Di nuovo una piacevole certezza: questo romanzo non soltanto non è assolutamente il primo di Jane Austen, ma siamo ben sicuri che sia l'ultimo. In compenso c'è chi sostiene che sia incompleto. Personalmente non lo credo ma è possibile che, se fosse vissuta più a lungo, l'autrice ne avrebbe riscritte alcune parti: ci sono infatti diversi punti in cui si intravedono le ossa della narrazione e la successione degli eventi avviene in modo piuttosto meccanico, senza quel delizioso gioco d'acqua che caratterizza gli altri romanzi, dove zampillano gli uni dagli altri con perfetta naturalezza. In compenso ci sono molti punti dove la prosa è particolarmente bella e ricca di implicazioni, insomma dove la scrittrice scrive meglio di quanto abbia fatto mai - e infatti ci sono molti lettori che lo ritengono il romanzo migliore e lo tengono sull'altarino.
Ecco, proprio sull'altarino forse non lo metto, ma senza dubbio è molto bello.

Chi ha frequentato un po' di Harmony sa che c'è una collana dedicata alle...riprese? Ritorni di fiamma? Ad ogni modo il sottotitolo è "C'è sempre una seconda occasione per amare". Per amare lo stesso uomo o la stessa donna, intendono. 
Funziona così: lui e lei si sono incontrati qualche anno prima (sei, sette, comunque meno di dieci), amati follemente e qualche volta perfino sposati, hanno condiviso qualche notte di passione... poi si sono bruscamente divisi, convinti che essersi amati sia stato il più stupido errore della loro vita e che l'altr* li abbia solo sfruttati e/o presi in giro.

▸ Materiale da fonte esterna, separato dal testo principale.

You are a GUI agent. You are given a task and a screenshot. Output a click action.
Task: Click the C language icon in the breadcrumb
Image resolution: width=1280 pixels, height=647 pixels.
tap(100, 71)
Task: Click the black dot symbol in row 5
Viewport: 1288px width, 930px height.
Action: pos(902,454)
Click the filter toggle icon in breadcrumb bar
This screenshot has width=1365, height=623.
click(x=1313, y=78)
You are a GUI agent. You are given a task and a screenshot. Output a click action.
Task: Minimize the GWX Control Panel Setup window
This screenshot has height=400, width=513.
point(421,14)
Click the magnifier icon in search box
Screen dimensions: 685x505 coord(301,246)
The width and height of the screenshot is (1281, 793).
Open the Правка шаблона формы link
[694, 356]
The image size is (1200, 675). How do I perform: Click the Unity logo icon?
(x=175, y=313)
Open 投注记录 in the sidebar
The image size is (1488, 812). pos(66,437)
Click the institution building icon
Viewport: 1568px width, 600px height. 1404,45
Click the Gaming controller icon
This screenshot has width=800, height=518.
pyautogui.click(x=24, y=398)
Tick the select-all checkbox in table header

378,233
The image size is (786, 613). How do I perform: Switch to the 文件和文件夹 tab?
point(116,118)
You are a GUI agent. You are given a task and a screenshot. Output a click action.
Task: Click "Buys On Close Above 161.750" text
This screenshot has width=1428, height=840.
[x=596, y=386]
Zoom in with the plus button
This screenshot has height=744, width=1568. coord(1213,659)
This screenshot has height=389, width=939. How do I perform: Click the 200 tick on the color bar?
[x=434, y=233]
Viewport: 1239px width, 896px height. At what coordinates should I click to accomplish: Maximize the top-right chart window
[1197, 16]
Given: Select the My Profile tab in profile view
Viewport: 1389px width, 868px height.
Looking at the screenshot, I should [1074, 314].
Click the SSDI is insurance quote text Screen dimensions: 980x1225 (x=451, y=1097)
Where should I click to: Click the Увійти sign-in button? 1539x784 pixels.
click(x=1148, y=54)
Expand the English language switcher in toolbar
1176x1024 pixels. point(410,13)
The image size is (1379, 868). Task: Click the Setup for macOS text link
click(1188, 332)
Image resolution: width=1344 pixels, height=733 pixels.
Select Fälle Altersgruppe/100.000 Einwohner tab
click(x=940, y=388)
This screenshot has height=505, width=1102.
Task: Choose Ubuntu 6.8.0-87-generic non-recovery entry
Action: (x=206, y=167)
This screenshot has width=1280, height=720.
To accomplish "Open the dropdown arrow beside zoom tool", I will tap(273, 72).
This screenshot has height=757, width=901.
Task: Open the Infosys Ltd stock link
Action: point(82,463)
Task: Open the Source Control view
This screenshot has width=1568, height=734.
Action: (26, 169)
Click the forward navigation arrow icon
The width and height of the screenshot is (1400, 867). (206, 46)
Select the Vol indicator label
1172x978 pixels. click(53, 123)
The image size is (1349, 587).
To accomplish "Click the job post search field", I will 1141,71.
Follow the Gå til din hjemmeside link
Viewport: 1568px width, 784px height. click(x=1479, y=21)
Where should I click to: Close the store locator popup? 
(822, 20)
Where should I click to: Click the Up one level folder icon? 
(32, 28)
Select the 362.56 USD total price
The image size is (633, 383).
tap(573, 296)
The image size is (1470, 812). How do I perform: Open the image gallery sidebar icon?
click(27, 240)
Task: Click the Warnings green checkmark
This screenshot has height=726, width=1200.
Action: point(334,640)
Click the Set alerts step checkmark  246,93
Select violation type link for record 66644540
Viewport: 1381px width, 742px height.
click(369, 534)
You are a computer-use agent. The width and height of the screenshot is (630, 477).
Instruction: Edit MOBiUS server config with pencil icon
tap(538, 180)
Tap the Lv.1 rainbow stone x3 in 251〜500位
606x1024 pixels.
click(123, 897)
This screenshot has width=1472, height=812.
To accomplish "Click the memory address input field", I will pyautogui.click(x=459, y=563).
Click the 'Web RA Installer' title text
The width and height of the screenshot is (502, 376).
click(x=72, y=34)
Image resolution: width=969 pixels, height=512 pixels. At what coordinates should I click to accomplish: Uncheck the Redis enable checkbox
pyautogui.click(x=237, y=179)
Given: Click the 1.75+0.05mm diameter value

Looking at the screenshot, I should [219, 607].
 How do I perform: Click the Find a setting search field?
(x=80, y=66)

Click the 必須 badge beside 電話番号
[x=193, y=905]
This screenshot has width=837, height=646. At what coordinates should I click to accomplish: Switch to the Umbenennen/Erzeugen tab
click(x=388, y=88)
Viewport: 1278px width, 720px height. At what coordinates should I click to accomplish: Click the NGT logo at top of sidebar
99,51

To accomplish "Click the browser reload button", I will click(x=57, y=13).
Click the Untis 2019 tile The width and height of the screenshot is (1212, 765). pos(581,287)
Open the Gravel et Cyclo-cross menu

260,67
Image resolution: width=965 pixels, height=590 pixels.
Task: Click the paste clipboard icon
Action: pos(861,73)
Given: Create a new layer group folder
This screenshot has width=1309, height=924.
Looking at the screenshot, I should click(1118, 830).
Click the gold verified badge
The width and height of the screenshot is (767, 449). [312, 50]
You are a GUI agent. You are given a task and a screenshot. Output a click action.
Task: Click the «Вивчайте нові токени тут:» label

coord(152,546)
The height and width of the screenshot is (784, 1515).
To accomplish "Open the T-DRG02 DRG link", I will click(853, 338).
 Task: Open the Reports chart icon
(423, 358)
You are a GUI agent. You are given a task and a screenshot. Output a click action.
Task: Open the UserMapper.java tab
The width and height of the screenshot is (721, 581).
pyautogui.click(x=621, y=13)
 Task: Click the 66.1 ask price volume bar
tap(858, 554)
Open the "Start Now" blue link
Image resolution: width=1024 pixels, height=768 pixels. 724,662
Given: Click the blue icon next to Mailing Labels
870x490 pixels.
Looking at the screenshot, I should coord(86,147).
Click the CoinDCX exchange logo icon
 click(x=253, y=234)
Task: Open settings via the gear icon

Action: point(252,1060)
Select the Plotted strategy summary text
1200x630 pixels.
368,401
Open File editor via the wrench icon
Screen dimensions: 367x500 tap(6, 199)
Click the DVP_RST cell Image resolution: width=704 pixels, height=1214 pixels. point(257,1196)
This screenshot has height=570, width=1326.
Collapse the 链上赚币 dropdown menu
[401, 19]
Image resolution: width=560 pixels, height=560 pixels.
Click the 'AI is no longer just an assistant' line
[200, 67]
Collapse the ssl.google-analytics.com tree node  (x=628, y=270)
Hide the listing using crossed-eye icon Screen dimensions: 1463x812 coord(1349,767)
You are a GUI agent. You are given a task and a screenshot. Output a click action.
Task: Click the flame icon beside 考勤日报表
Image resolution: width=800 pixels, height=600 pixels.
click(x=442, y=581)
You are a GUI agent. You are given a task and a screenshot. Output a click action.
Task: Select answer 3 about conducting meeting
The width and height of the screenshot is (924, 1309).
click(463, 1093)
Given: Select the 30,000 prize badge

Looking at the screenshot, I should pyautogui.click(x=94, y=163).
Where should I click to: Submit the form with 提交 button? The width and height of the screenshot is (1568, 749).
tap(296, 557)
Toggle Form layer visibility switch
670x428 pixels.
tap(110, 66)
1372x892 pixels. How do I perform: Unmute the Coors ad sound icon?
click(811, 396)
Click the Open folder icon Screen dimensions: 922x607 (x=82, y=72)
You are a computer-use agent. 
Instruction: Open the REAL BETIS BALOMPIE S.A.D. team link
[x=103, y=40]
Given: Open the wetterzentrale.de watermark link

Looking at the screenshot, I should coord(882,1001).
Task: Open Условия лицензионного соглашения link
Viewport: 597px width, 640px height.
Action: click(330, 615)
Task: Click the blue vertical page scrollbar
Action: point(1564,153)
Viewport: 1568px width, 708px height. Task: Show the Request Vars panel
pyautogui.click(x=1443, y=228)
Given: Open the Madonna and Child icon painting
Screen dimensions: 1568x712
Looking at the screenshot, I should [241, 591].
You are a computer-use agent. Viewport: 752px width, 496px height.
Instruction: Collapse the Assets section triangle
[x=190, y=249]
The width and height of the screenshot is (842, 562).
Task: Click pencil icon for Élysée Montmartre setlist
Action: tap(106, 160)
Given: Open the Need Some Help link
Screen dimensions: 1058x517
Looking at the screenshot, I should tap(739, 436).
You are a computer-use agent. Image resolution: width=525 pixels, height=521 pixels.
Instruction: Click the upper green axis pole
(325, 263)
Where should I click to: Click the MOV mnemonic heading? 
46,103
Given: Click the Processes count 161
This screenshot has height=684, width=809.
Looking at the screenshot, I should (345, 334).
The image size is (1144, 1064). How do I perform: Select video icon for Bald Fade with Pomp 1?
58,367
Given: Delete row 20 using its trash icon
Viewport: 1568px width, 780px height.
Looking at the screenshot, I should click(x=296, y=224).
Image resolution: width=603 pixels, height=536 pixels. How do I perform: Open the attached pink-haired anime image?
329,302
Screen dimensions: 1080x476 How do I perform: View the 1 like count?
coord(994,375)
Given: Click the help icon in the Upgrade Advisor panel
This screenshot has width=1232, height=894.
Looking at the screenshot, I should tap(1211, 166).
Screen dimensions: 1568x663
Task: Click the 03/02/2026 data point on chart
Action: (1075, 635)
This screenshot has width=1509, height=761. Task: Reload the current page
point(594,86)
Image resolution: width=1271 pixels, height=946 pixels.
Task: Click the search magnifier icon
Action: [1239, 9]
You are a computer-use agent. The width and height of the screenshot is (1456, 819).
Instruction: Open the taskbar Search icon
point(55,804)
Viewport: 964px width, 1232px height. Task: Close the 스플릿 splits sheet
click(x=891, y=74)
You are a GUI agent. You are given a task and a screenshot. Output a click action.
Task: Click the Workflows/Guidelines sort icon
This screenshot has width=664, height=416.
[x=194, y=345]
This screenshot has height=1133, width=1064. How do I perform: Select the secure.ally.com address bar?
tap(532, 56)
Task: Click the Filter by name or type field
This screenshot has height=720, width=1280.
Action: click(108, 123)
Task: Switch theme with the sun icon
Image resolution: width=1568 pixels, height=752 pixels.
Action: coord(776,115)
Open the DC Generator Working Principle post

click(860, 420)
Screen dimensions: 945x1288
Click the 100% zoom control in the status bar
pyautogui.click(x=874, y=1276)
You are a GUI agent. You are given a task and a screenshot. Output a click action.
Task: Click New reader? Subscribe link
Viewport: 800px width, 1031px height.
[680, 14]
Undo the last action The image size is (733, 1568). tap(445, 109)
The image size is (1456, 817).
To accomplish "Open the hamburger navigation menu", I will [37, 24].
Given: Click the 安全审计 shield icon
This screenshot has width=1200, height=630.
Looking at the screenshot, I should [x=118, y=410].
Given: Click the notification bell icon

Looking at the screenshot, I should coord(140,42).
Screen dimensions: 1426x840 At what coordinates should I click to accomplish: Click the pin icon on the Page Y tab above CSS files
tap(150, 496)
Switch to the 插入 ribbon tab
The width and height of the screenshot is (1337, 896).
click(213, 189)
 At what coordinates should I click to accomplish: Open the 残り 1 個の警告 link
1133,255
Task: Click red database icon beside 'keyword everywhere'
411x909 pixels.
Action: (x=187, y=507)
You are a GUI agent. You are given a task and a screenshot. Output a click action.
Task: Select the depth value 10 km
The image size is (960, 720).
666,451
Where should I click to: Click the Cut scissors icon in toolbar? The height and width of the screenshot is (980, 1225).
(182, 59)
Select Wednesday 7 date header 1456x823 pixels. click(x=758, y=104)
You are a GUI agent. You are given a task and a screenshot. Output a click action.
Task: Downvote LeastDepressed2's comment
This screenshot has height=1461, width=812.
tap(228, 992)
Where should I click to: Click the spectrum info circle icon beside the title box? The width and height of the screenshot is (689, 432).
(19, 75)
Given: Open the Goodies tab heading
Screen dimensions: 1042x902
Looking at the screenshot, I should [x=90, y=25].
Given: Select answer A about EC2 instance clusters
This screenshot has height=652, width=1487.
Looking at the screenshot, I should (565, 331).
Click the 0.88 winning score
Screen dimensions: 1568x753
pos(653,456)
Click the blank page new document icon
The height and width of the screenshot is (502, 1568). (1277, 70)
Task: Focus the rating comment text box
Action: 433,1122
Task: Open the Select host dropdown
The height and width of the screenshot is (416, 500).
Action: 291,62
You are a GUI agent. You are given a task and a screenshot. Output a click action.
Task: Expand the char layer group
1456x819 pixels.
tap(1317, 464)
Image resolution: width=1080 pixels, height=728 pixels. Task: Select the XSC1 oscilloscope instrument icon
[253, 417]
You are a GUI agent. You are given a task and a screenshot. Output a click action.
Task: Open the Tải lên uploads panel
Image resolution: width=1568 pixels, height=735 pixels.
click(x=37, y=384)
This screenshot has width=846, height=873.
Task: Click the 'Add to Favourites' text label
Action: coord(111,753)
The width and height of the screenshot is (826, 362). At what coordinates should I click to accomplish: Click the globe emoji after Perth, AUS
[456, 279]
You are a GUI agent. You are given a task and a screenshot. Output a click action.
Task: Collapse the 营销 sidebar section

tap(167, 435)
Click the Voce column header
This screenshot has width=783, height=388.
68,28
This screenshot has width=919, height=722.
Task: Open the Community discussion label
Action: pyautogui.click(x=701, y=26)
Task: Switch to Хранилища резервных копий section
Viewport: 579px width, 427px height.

C'è una causa meccanica di cui entrambi sono all'oscuro naturalmente, di solito organizzata da parenti o... mah, chiamarli "amici" mi sembra eccessivo, visto il loro comportamento, comunque da persone di cui si fidano e, nella maggior parte dei casi, un buon tasso di idiozia da parte dei due innamorati. Passato qualche anno i due però si incontrano nuovamente; in teoria sono convinti di essersi ormai emancipati dal loro sciocco amore di gioventù, ma naturalmente non è vero e pian piano le cose si chiariscono e a fine romanzo li vediamo finalmente uniti in modo stabile. Ecco, credo che il capostipite di questo ramo della narrazione sia stato proprio Persuasione, perché non mi sembra che questa traccia sia stata mai narrata prima del presente romanzo.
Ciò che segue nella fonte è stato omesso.